B, I am so sorry about your friends.  Thinking of you and hoping you're well.  Deb

Sorry for your loss and I worry about this subject as both of my children have been opiate dependent since 1998; starting as young teens. This is interesting, my son cleared his virus last year without any treatment, he is one of the lucky 20% of hep c who do this on their own he is now 22. However my daughter was also diagnosed at the same time and is still hep c pos since 2003. Her liver functions are normal with white blood count slightly low. She is going into drug rehab this week and hasn't thought about treatment of liver drugs as yet. She has only seen a specialist on 3 occasions and her current GP is pushing her to take better care of her treatment. This GP sent my daughter for ultra scans and blood screenings which are looking good. I want my daughter to find out what geno type she is as soon as possible. Good Luck to you all. Good Diet high in vitamin C and omega oils is helpful; as is eating low fat protein to boost the immune system.

I am just wondering, how could an 18 year old have an 8 year heroin habit? He started at 10 years old?? That seems impossible.
Thank heavens he cleared the virus.

Another good reason to treat is this virus could be mutating for all we know.  There is no telling if it could turn in to one that resists all drugs.  I am hoping you will clear this time.

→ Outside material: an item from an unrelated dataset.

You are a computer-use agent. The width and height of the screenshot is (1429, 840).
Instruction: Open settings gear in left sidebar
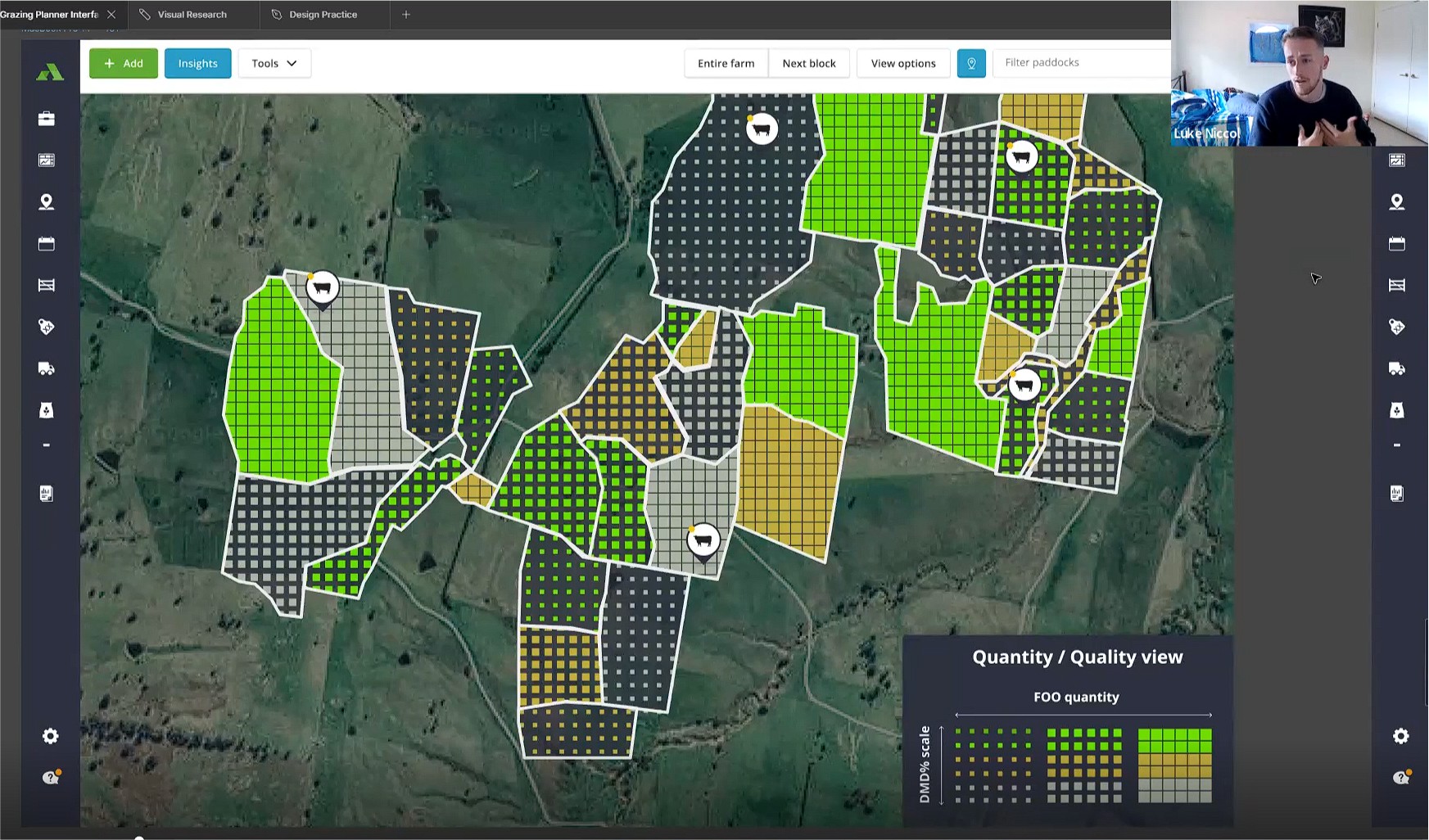tap(51, 736)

my ex started at age 9 in NYC, it happens often, sadly.

Mr B, I am glad you started this thread, as I have just found out that my supervisor's brother was found dead at home. He had been hospitalized with hep c and alcohol complications a few months ago. He had turned his life around, stop drinking, got his own place and had started a job. We don't know the details yet, I hope he did not do this to himself, but he was in ICU with liver failure months ago, so that could also be it. You never know when it will be too late to do something about your infection. Do it while it is possible, not in some abstract future.
I am sorry for your recent losses,  probably uneccessary ones had they consider tx, we will never know.

doglover/all considering tx
I was a 1a, stage 1 gr 2, tx for 72-74 wks, completed in nov' 04, still negative as of 5/06. It seems an impossible task when you look at 48 wks, at the start of tx, but when it is behind you, you look back in amazement that you were able to finish, and that it is over. The phrase; You don't know until you try it plays in the decission big time. good luck

It is a blood test that some Doctor's feel have results very close to a biopsy. Mine is one of them. I know most everyone here strongly feels a biopsy is the only way to truly determine what is going on with your liver. Again, a personal choice. You have to do what your Doctor advises and what you feel is right for you. I am still a newbie and there are a lot of others here who can really give good advice. It helps me to know there is someone who will be going through this the same time as me.